[e2e] end2end-interest Digest, Vol 63, Issue 11

[S. Keshav]

The whole idea of buffering, as I understand it, is to make sure that  
*transient* increases in arrival rates do not result in packet losses.  
If r(t) is the instantaneous arrival rate (packet size divided by  
inter-packet interval) and s(t) the instantaneous service rate, then a  
buffer of size B will avert packet loss when integral from t1 to t2  
(r(t) - s(t)) < B. If B is 0, then any interval where r(t) is greater  
than s(t) will result in a packet loss.

If you have a fluid system, where a source send packets as packets of  
infinitesimal size evenly spaced apart, and if routers do not add  
burstiness, then there is no need for buffering. Indeed, in the  
classical telephone network, where sources are 64kbps constant bit  
rate sources and switches do not add burstiness, we need only one  
sample's worth of buffering, independent of the bandwidth-delay  
product. A similar approach was proposed by Golestani in 1990 with   
'Stop-and-go' queueing, which also decoupled the amount of buffering  
(equivalent to one 'time slot's worth) from the bandwidth-delay  
product. http://portal.acm.org/citation.cfm?id=99523

As Jon points out, if exogenous elements conspire to make your packet  
rate fluid-like, you get the same effect.

On Jun 25, 2009, at 3:00 PM, Jon Crowcroft wrote:

> so exogeneous effects may mean you dont need BW*RTT at all of
> buffering...

So, why the need for a bandwidth-delay product buffer rule? The BDP is  
the window size at *a source* to fully utilize a bottleneck link. If a  
link is shared, then the sum of windows at the sources must add up to  
at least the BDP for link saturation.

Taking this into account, and the fact that link status is delayed by  
one RTT, there is a possibility that all sources maximally burst their  
window's worth of packets synchronously, which is a rough upper bound  
on s(t). With one BDP worth of buffering, there will be no packet loss  
even in this situation. So, it's a good engineering rule of thumb.

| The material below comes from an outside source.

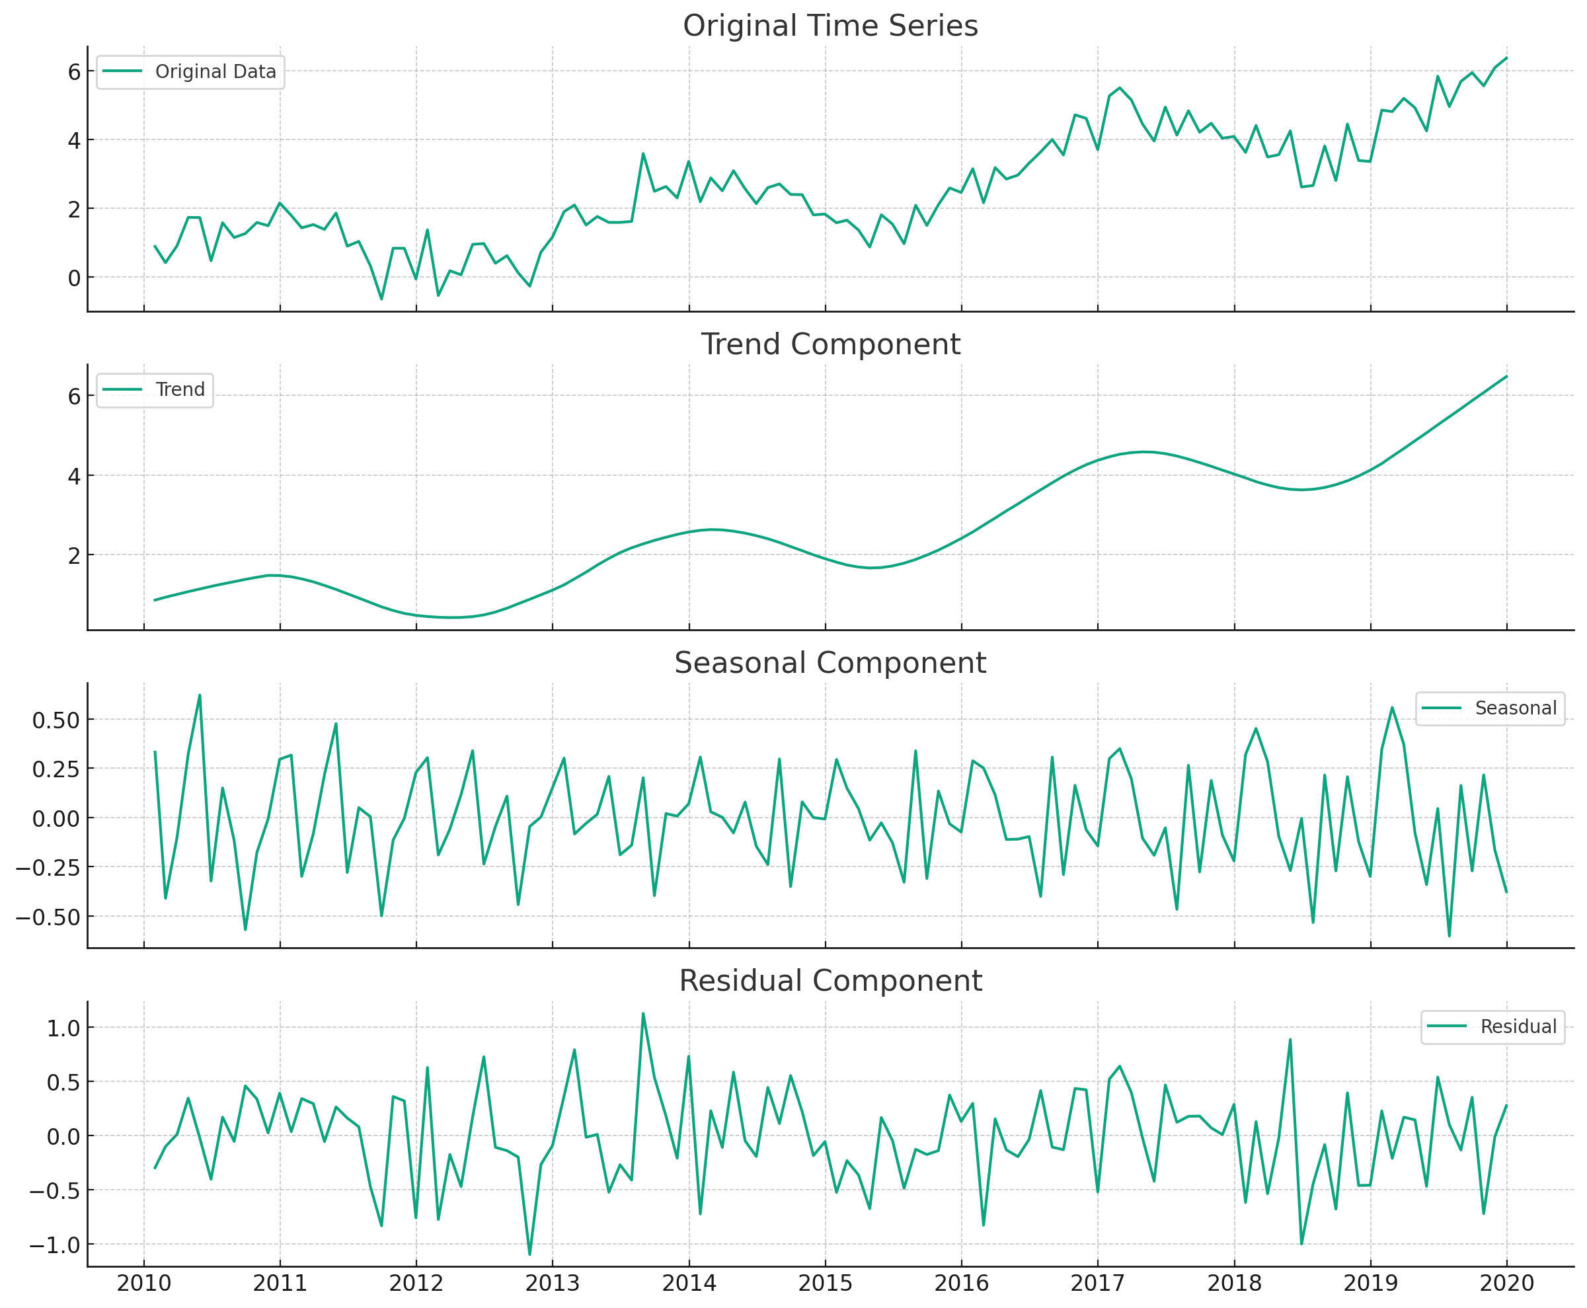The height and width of the screenshot is (1308, 1587).
Task: Click the green line sample in Residual legend
Action: (1446, 1027)
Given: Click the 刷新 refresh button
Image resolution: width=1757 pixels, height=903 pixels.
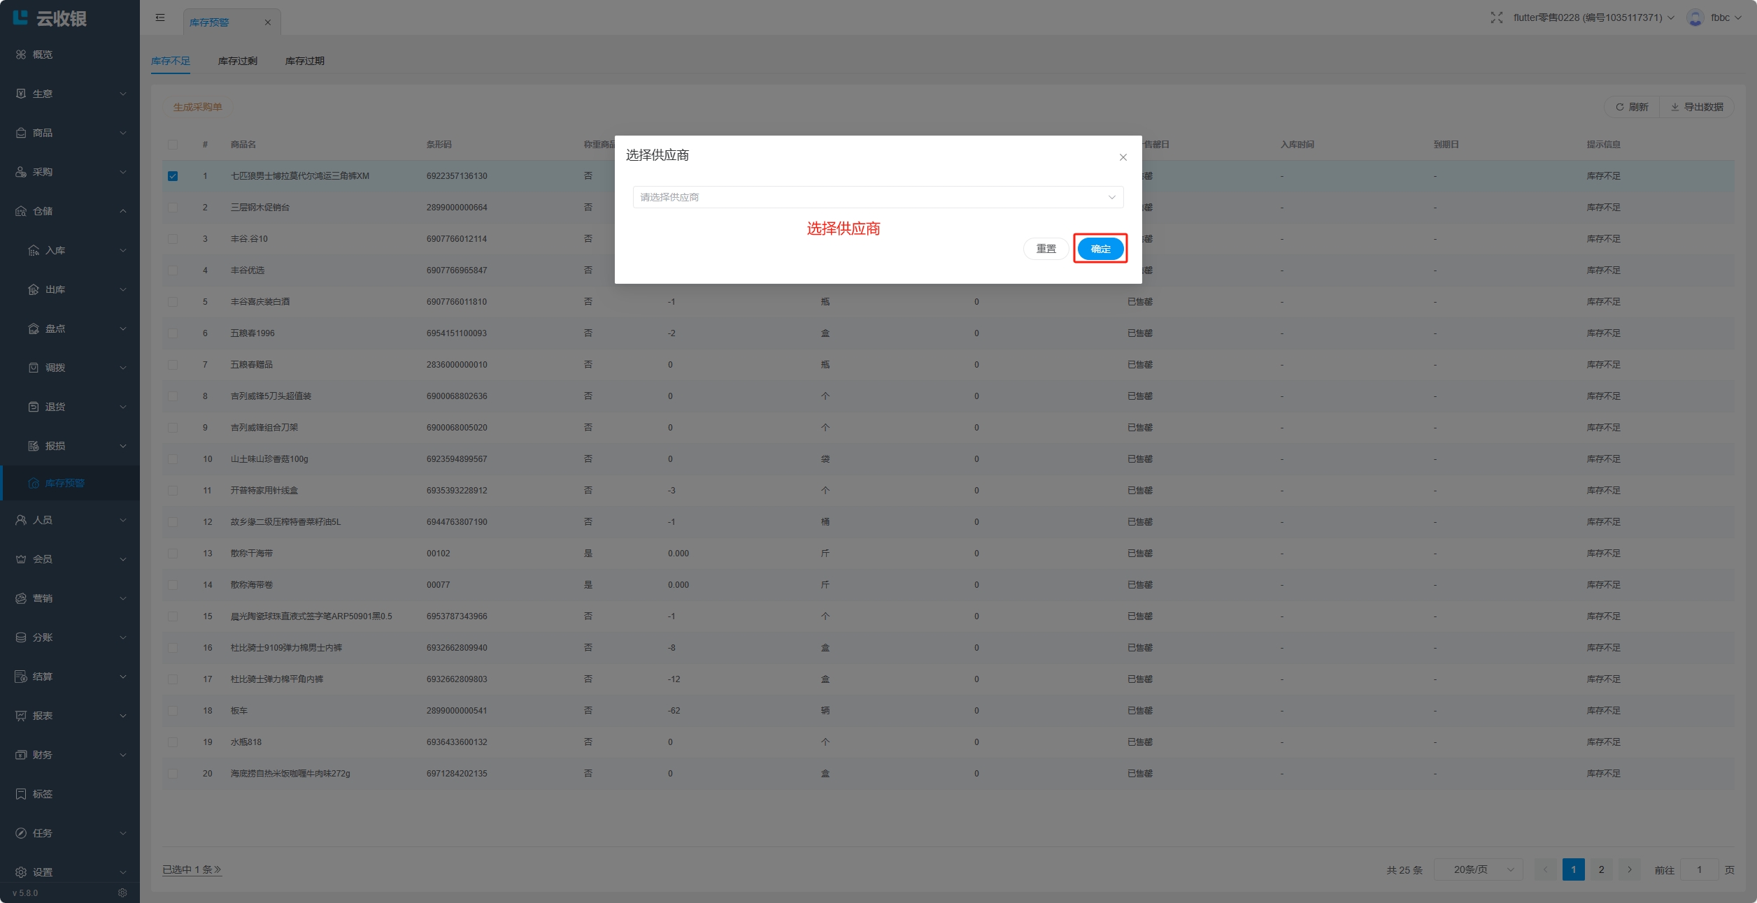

In reality: (a) RTTs are not the same for sources (b) the sum of  
source window sizes often exceeds the BDP and (c) the worst-case  
synchronized burstiness rarely happens. These factors (hopefully)  
balance themselves, so that the BDP rule seemed reasonable. Of course,  
we have seen considerable work showing that in the network 'core' the  
regime is closer to fluid than bursty, so that we can probably do with  
far less.

Hope this helps,

keshav